Rechtsanspruch auf vorübergehenden Schutz für Vertriebene aus der Ukraine

Der Rechtsanspruch auf vorübergehenden Schutz für Vertriebene aus der Ukraine bleibt bei bloßem Voraufenthalt in einem anderen EU-Mitgliedstaat bestehen.

Der für Ausländerrecht zuständige 3. Senat des Hessischen Verwaltungsgerichtshofs hat mit Beschluss vom 21. April 2026 eine Beschwerde eines Landkreises gegen die erstinstanzliche Entscheidung, die einem ukrainischen Staatsangehörigen vorläufigen Rechtsschutz gegen die Ablehnung seines Antrags auf Erteilung einer Aufenthaltserlaubnis zum vorübergehenden Schutz gewährte, abgelehnt. Auch wenn eine Weiterwanderung aus einem EU-Mitgliedstaat grundsätzlich geeignet ist, den Rechtsanspruch auf einen Aufenthaltstitel nach § 24 AufenthG für vorübergehend Schutzberechtigte entfallen zu lassen, führte im entschiedenen Fall der Voraufenthalt mit einem Visum in Polen nicht zum Erfolg der Beschwerde des Landkreises.

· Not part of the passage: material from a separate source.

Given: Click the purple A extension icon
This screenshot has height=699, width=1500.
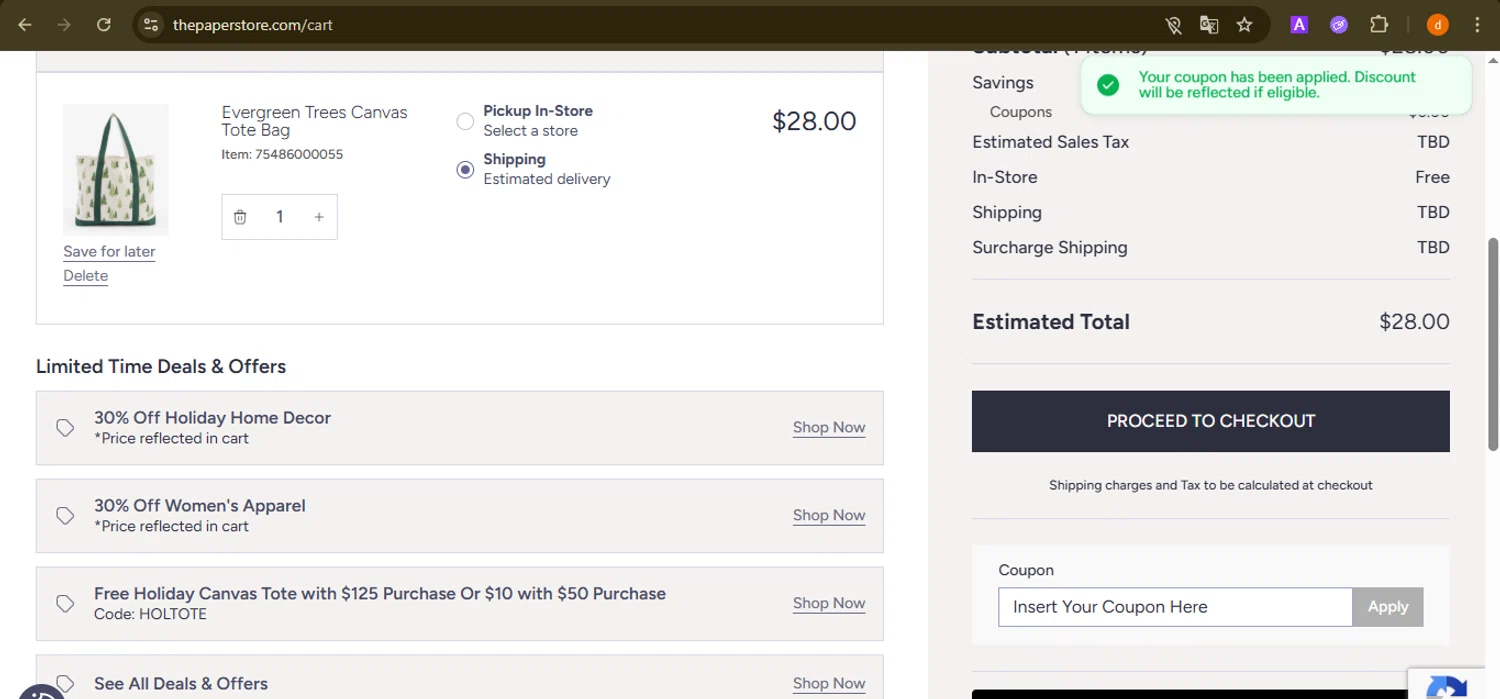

Der Antragsteller ist ein ukrainischer Staatsangehöriger, der am 24. Februar 2022 in der Ukraine wohnte und im April 2022 infolge des Überfalls der Russischen Föderation nach Polen ausreiste. Von dort reiste er im Rahmen einer ehrenamtlichen Tätigkeit bei einer Nichtregierungsorganisation mit einem polnischen D-Visum mehrfach in die Ukraine. Im Oktober 2023 reiste er aus Polen in die Bundesrepublik Deutschland ein und beantragte beim zuständigen Landkreis Offenbach die Erteilung einer Aufenthaltserlaubnis nach § 24 AufenthG zum vorübergehenden Schutz für Geflüchtete aus der Ukraine. Gegen die Ablehnung seines Antrags hat der Antragsteller Klage beim Verwaltungsgericht Darmstadt erhoben und zugleich um vorläufigen Rechtsschutz nachgesucht. Der vorläufige Rechtschutz wurde dem Antragsteller gewährt, wogegen der Landkreis Beschwerde einlegte.

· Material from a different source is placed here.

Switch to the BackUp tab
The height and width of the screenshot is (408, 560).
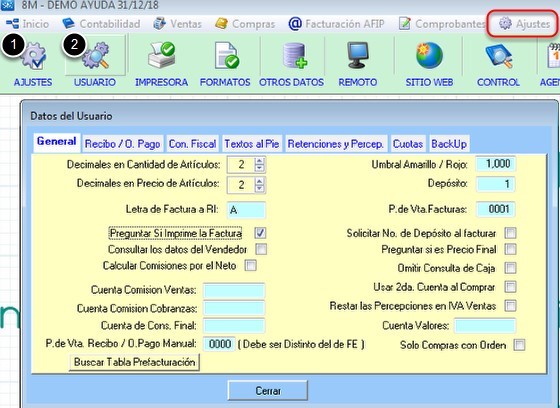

Der 3. Senat hat die Beschwerde zurückgewiesen und damit die erstinstanzliche Entscheidung in ihrem Ergebnis bestätigt. Der Antragsteller habe seinerzeit visumfrei in der Absicht eines Daueraufenthalts in das Bundesgebiet einreisen dürfen. Der visumfreien Einreise aufgrund des speziellen Befreiungstatbestandes für Vertriebene aus der Ukraine stehe der Aufenthalt in Polen nicht entgegen, da die Befreiung nur eine unmittelbare Kausalität („infolge“) zwischen dem Kriegsausbruch und der Ausreise aus der Ukraine, nicht aber auch einen engen zeitlichen Zusammenhang zwischen der Flucht und der Einreise in das Bundesgebiet verlange. Der Anspruch auf Erteilung einer Aufenthaltserlaubnis zum vorübergehenden Schutz nach § 24 Abs. 1 AufenthG sei im Falle des Antragstellers auch nicht allein aufgrund des – längerfristigen – tatsächlichen Voraufenthalts in Polen ausgeschlossen. Denn es sei nicht ersichtlich, dass dem Antragsteller mit der Ausstellung des D-Visums durch Polen und der damit verbundenen Legalisierung seines dortigen Aufenthalts die nach Maßgabe der Massenzustrom-Richtlinie verbundenen Mindestrechte, wie etwa die Rechte auf Ausübung einer Erwerbstätigkeit, auf Unterbringung, Sozialleistungen sowie medizinische Versorgung, auf Zugang zum Bildungssystem oder auf Familienzusammenführung, verliehen worden seien.

Der Beschluss ist im verwaltungsgerichtlichen Instanzenzug nicht anfechtbar.